Have parts on the way to make a couple with boost regulator and ordered some extra caps, so will try with one of them.
Got one end together with 30g silver/32g kanthal A-1, then couldn't get the other end to take; can only trim so much off the 2nd end before it's time to start over. Oh, well, tomorrow's another day.![]()
Ya know, I've been down the road a bit with all of these NR offerings. What does silver offer other than being a PIA? I'm perfectly very happy with SS and nickel. Trying to figure out what I'm pursuing here.
Ya know, I've been down the road a bit with all of these NR offerings. What does silver offer other than being a PIA? I'm perfectly very happy with SS and nickel. Trying to figure out what I'm pursuing here.

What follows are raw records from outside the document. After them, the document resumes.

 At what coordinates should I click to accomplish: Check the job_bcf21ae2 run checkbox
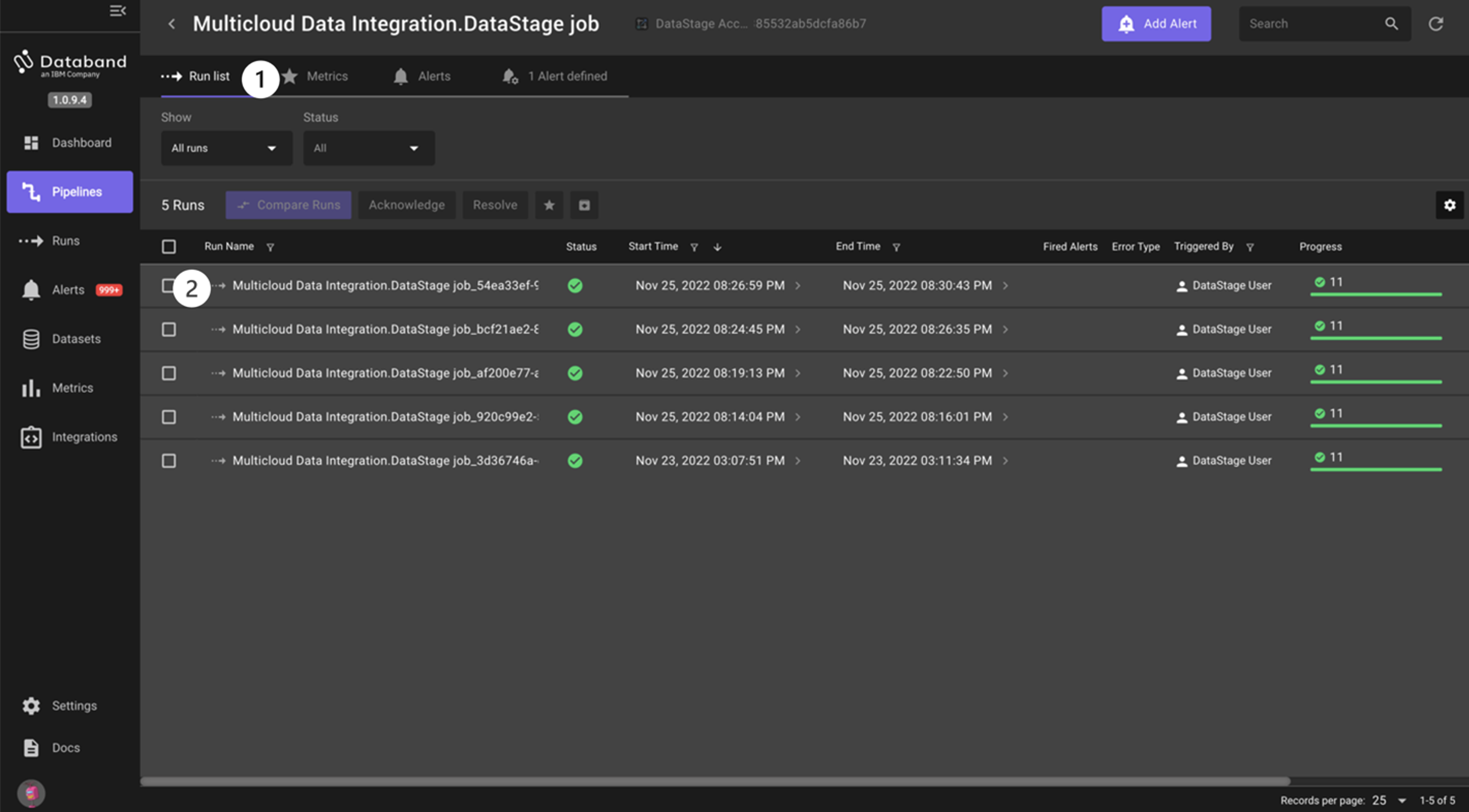click(169, 330)
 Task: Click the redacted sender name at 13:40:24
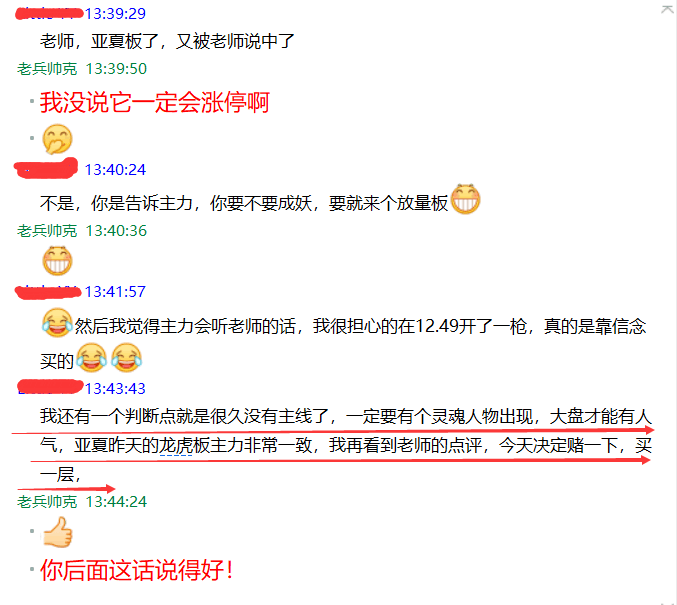tap(46, 168)
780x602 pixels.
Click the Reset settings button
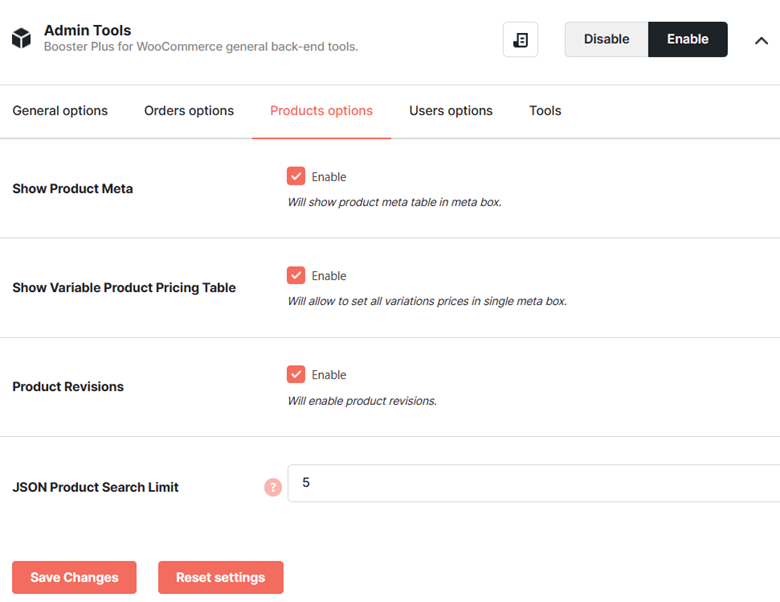click(221, 577)
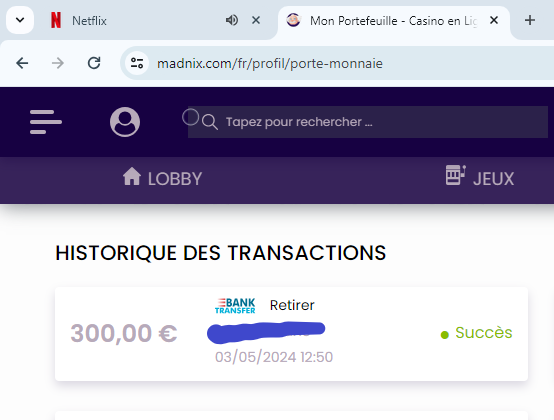This screenshot has height=420, width=554.
Task: Focus the madnix.com address bar URL
Action: point(270,64)
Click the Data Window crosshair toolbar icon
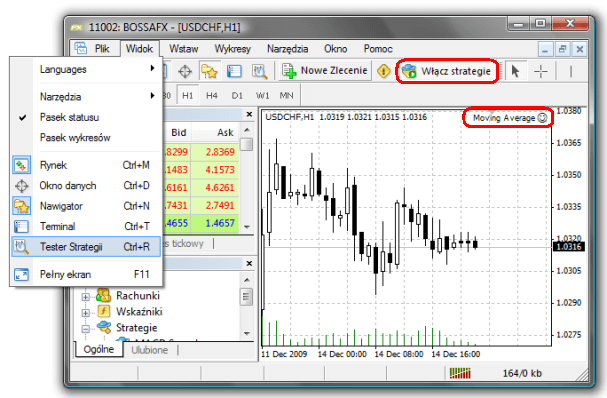607x398 pixels. pyautogui.click(x=185, y=71)
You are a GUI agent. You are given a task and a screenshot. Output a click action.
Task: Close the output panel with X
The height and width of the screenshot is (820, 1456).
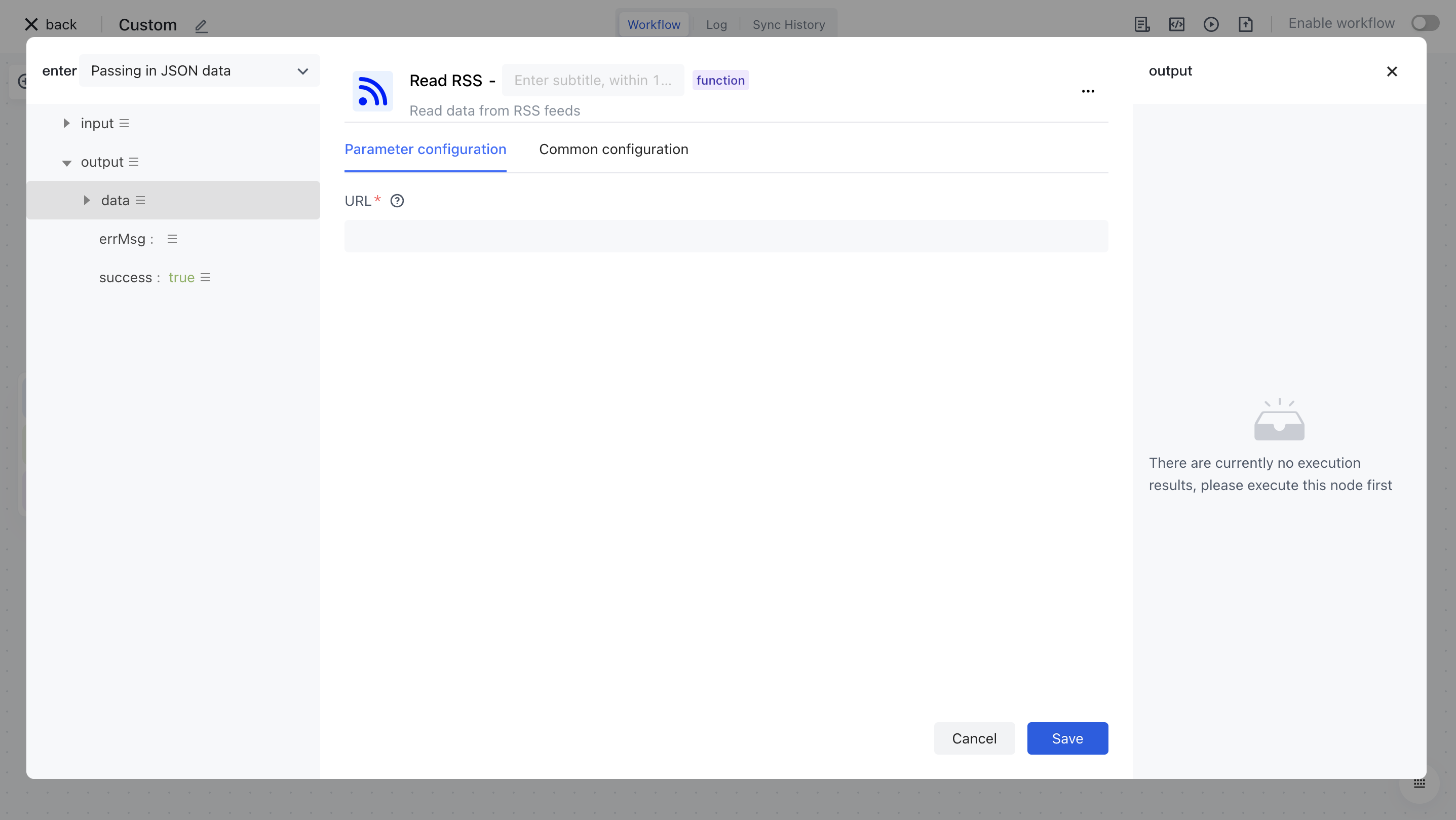coord(1392,71)

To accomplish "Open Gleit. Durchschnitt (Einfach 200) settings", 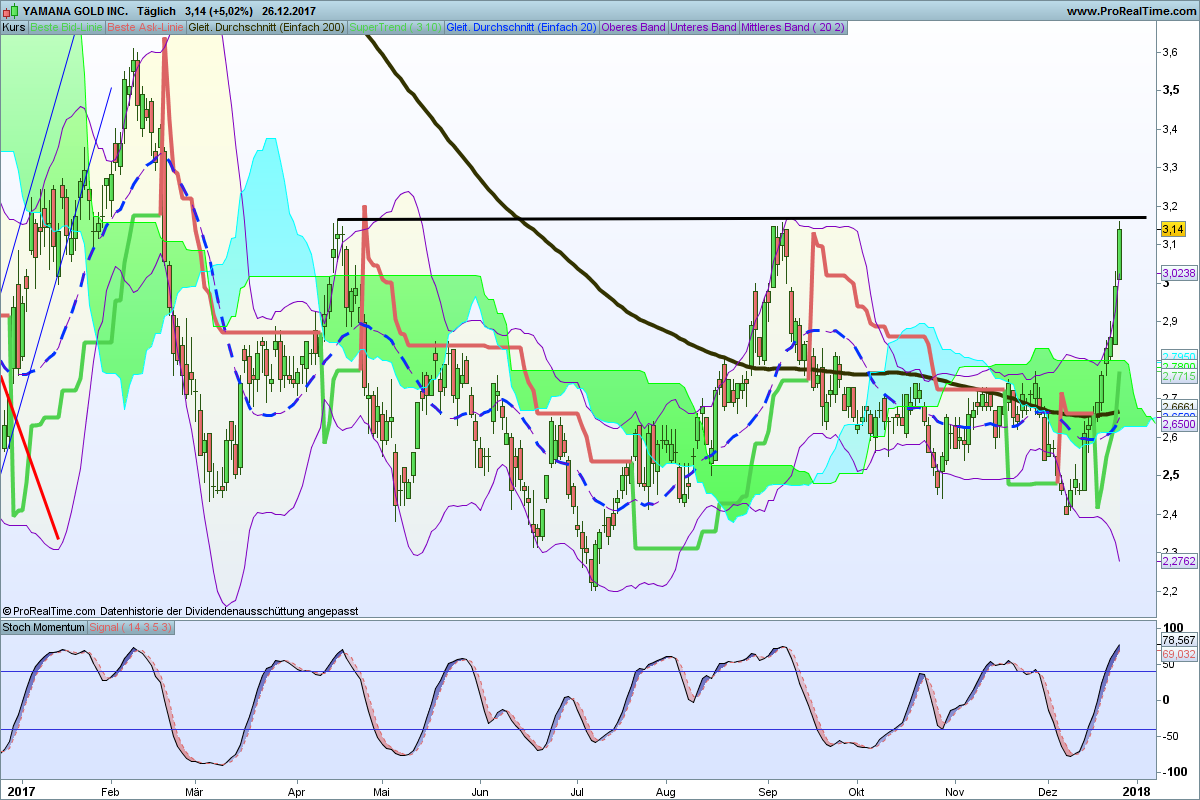I will (266, 27).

Silver has the highest conductance. Nickel has ~1/4 the conductance of siliver and SS has ~ 1/40 the conductance of silver. On the other hand, they're all more conductive than nichrome/Kanthal![]()
Bap - if you want to try a pot to vary the voltage use these values:
R1 - 100kΩ
R2 - 10kΩ
R4 - 10kΩ
This should give a variable voltage out of around 25V to 50V. The voltage divider is probably not the most efficient way of doing it, but it is certainly the easiest. Current draw is only about 2.7 mA, so I'm not sure how well the cap will charge - in practice, this may not work out well. Might have to go with smaller resistors and larger wattages. Just scale down the individual resistors accordingly and calculate the power - current is the sum of the resistors divided into the camera voltage out.
Bap - if you want to try a pot to vary the voltage use these values:
R1 - 100kΩ
R2 - 10kΩ
R4 - 10kΩ
This should give a variable voltage out of around 25V to 50V (this is dependent on the voltage of the camera - I'm assuming 325V for calculations sake). The voltage divider is probably not the most efficient way of doing it, but it is certainly the easiest. Current draw is only about 2.7 mA, so I'm not sure how well the cap will charge - in practice, this may not work out well. Might have to go with smaller resistors and larger wattages. Just scale down the individual resistors accordingly and calculate the power - current is the sum of the resistors divided into the camera voltage out. Power is the individual resistor times the current squared.
Silver has the highest conductance. Nickel has ~1/4 the conductance of siliver and SS has ~ 1/40 the conductance of silver. On the other hand, they're all more conductive than nichrome/Kanthal![]()
I'm guessing you don't concur?
Like the nickel, too. Found a 100 foot spool of 30ga for 30 bucks or so, but don't want to spend the cash right now.
If hobby lobby actually has this....Is it the same type of dead soft silver wire that is being used for NR wire?
Is there a "good" and cheap way to limit the voltage if "in practice, this may not work out well"?
I'm going to order some of the LM2577's for the test/break in station I want to build and compare to my camera welders as well.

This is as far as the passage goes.